War is hell. That premise is assumed in “Fury.” The moral question dealt with in this film is how can one traverse this hell with a sense of virtue and honor. “Fury” follows a WWII tank unit, commanded by Don “Wardaddy” Collier (Brad Pitt) as the allies make the final push into Germany. Battle has hardened the five-man veteran crew. They have seen it all, the worst of human atrocities, and they have been driven somewhat mad because of this. At the beginning of the film, we meet Norman Ellis (Logan Lerman) who is a young Army Typist. His typewriter is replaced with a rifle and now he must learn to kill, and his teachers are killing machines.

One thing made abundantly clear in this film is that American soldiers had an intense, burning hatred for the Nazis. “Fury” does a very good job of showing us why. We see the Nazis forcing children and women to enlist, and the hanging bodies of women and children who resisted. These GI’s had one goal in mind — kill as many Nazis as possible. Norman is at first reluctant to kill, but after witnessing atrocity after atrocity at the hands of Nazi soldiers, he quickly fell in with the rest of the crew.


“Fury” is surely one of the most realistic war films since “Saving Private Ryan.” The horrors of war are shown constantly. No one could mistake this film as a glorification of war. Unexpectedly, “Fury” is filled with biblical content, containing large portions of scripture. “Bible” (Shia LeBeouf) recites scripture throughout the movie and talks openly about his faith. We also see Don reciting scripture from memory to the surprise of the rest of the crew. These decisions were very purposeful and came from director David Ayer, who is a Christian himself. It is no secret now that Shia LeBeouf himself converted to Christianity in the wake of this film.

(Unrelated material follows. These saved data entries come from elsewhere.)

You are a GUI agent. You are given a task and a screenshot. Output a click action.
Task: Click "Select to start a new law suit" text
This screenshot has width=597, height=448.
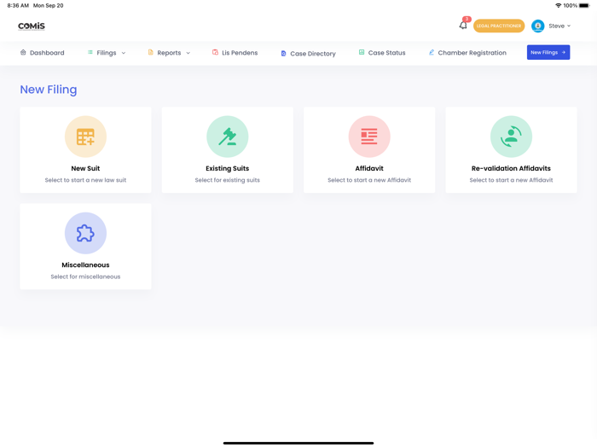pyautogui.click(x=85, y=180)
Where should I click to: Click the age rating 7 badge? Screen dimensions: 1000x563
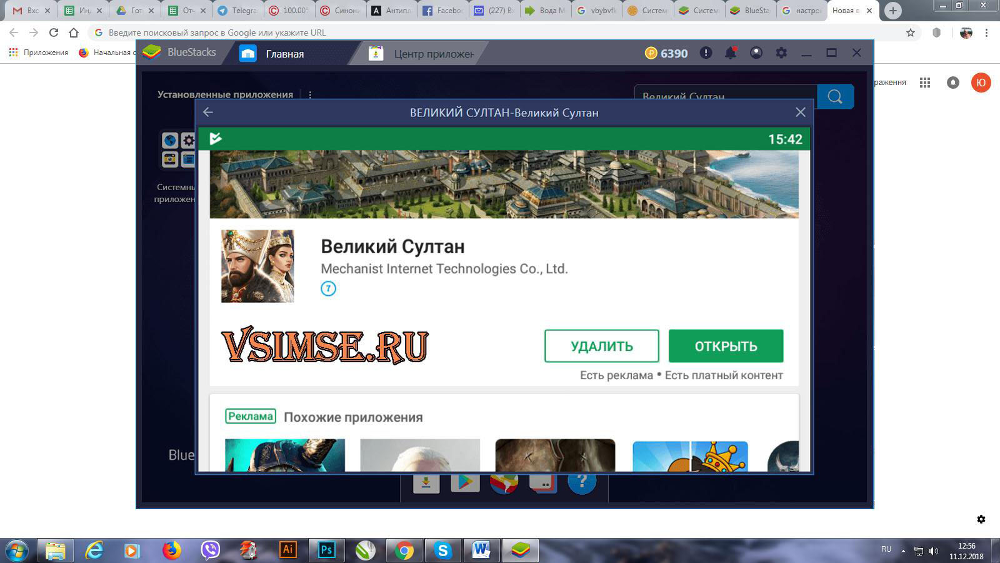pos(328,288)
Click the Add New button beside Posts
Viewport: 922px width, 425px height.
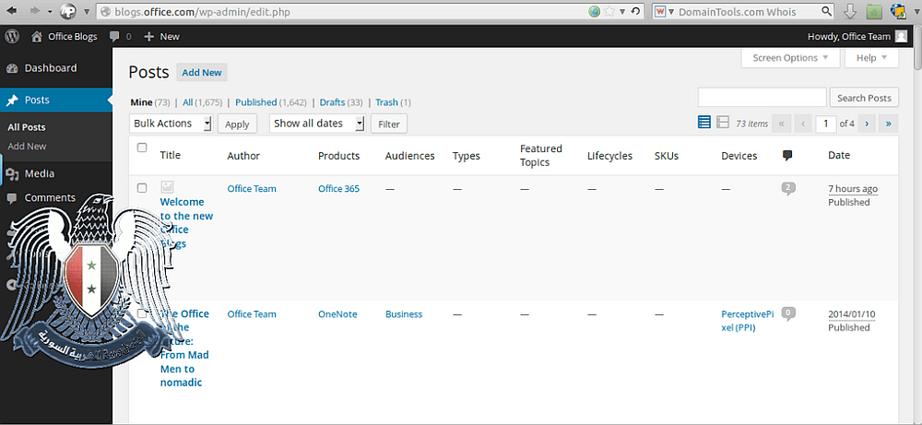click(x=202, y=73)
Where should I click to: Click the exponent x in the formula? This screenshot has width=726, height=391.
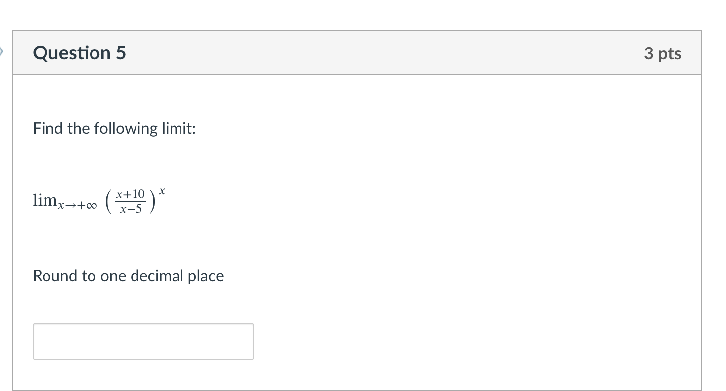pos(162,190)
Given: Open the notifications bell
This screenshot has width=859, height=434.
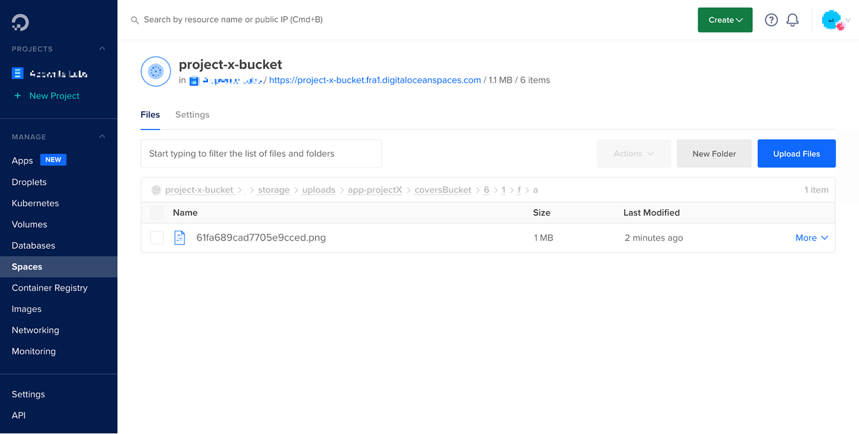Looking at the screenshot, I should point(792,19).

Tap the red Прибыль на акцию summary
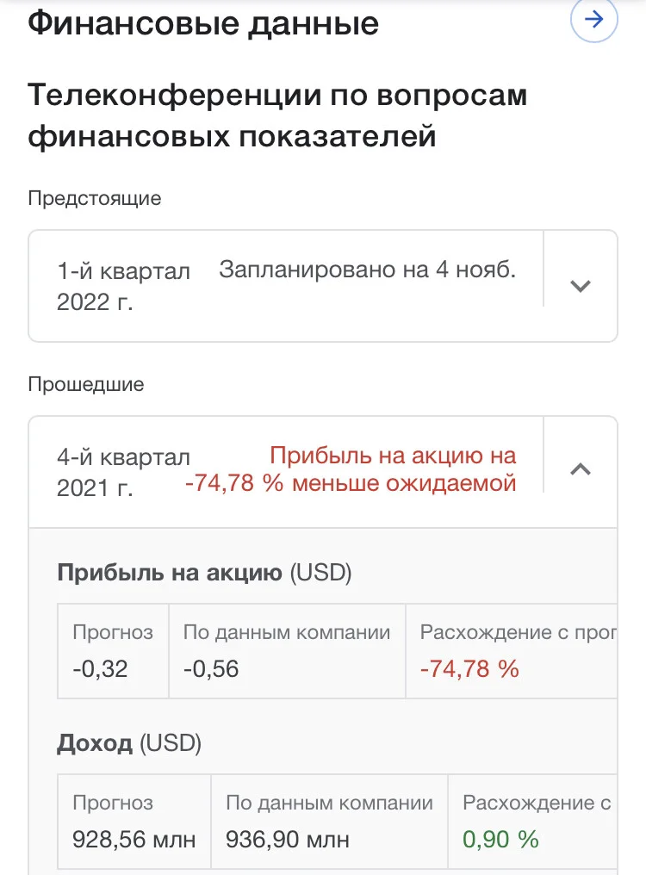tap(351, 469)
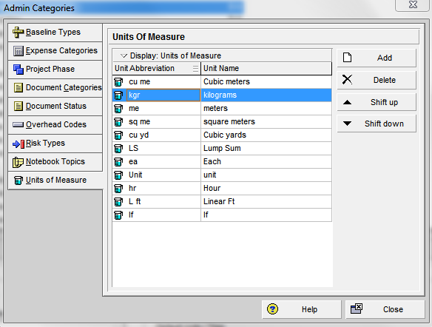The height and width of the screenshot is (327, 432).
Task: Collapse the Display: Units of Measure chevron
Action: tap(124, 56)
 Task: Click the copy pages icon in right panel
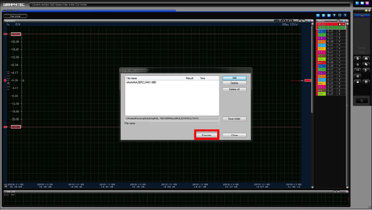tap(366, 65)
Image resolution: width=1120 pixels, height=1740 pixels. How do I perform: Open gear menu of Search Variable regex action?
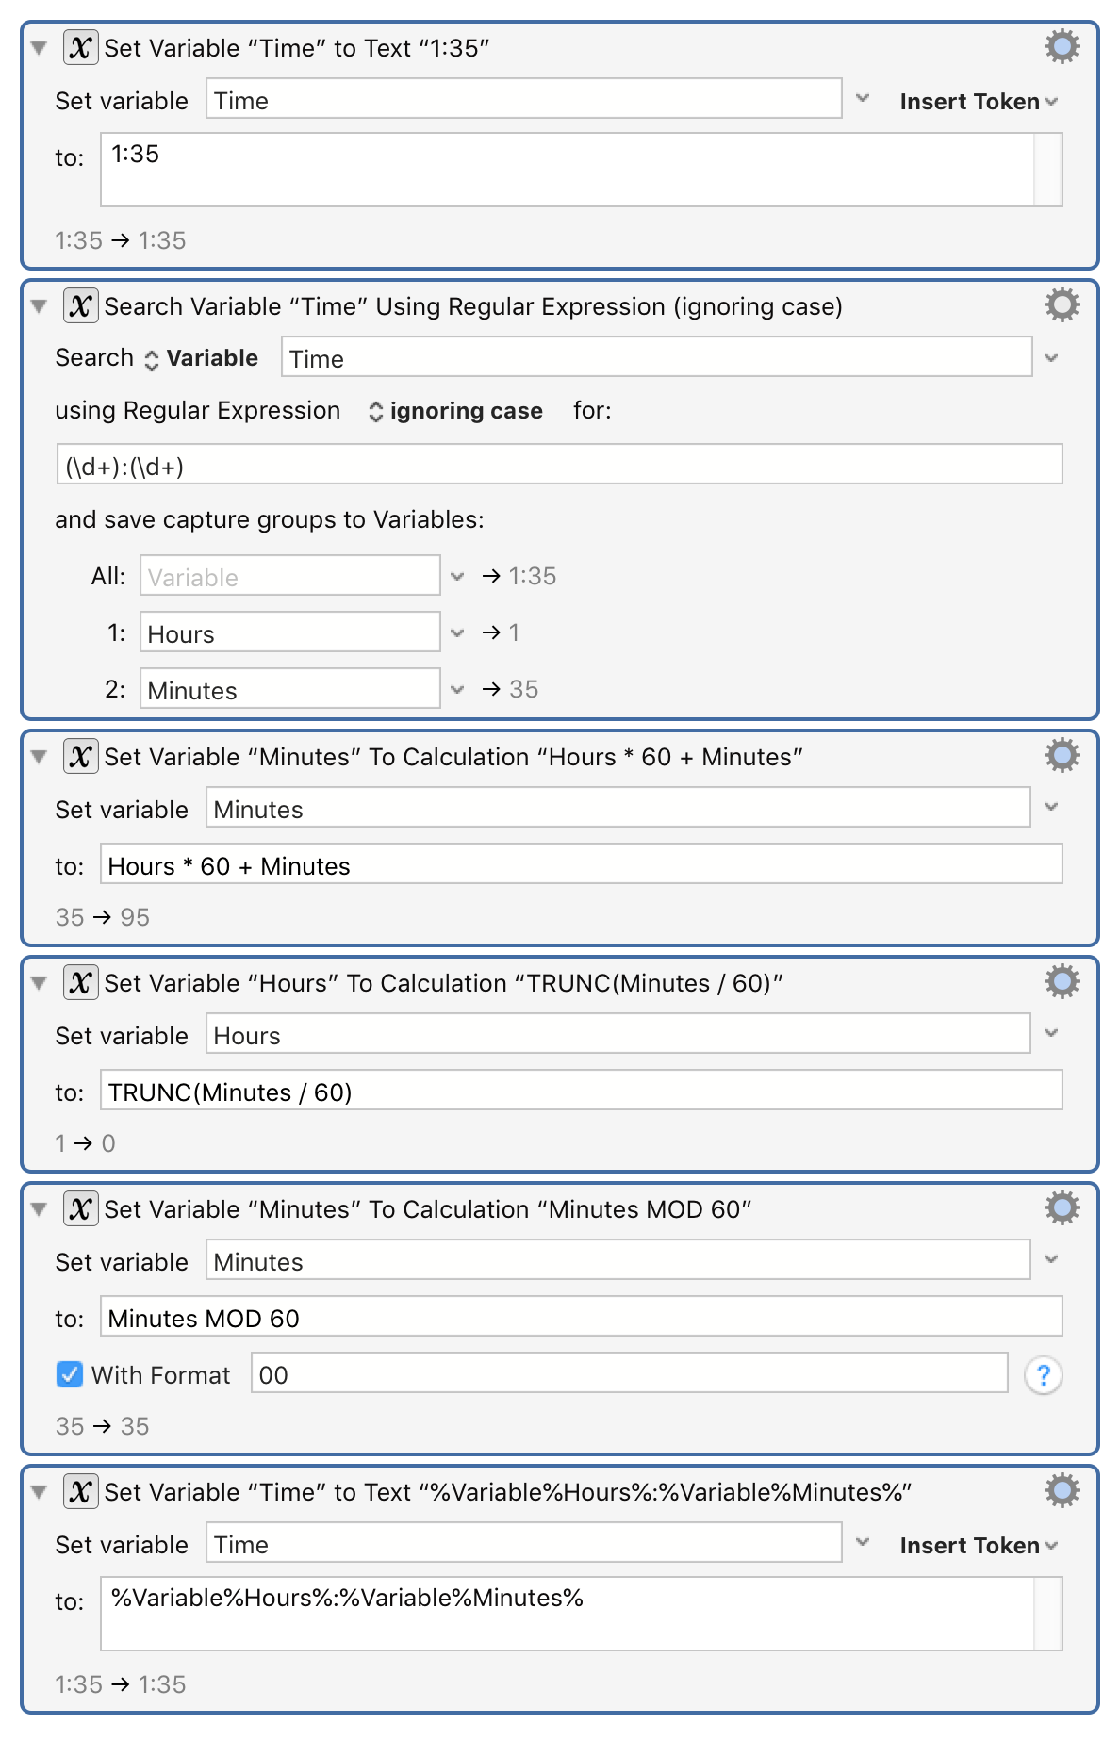tap(1062, 304)
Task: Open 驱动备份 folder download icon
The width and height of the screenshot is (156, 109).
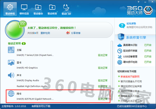Action: click(38, 7)
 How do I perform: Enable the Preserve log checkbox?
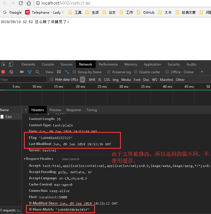pos(109,72)
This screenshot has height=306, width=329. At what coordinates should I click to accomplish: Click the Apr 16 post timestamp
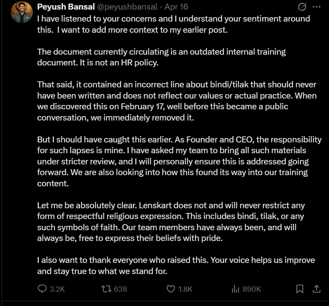tap(176, 7)
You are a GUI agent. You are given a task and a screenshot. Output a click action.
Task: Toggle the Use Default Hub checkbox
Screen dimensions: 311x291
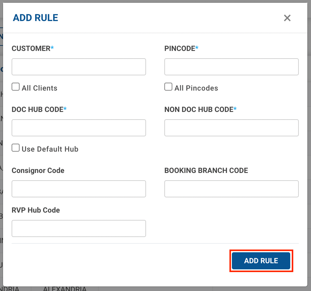(16, 148)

“Fury” can be a difficult movie to watch. It depicts brutal violence and the ruthless brutality of the utterly inhumane Nazis. But these are the unfortunate reality of war, and because war is an inevitable result of the fallen world, we are left to answer the question of how to respond to it. This tank crew responded by looking evil straight in the eyes and facing it head on in the face of sure death. That kind of bravery is the reason why we must not forget the sacrifices soldiers have made and continue to make today.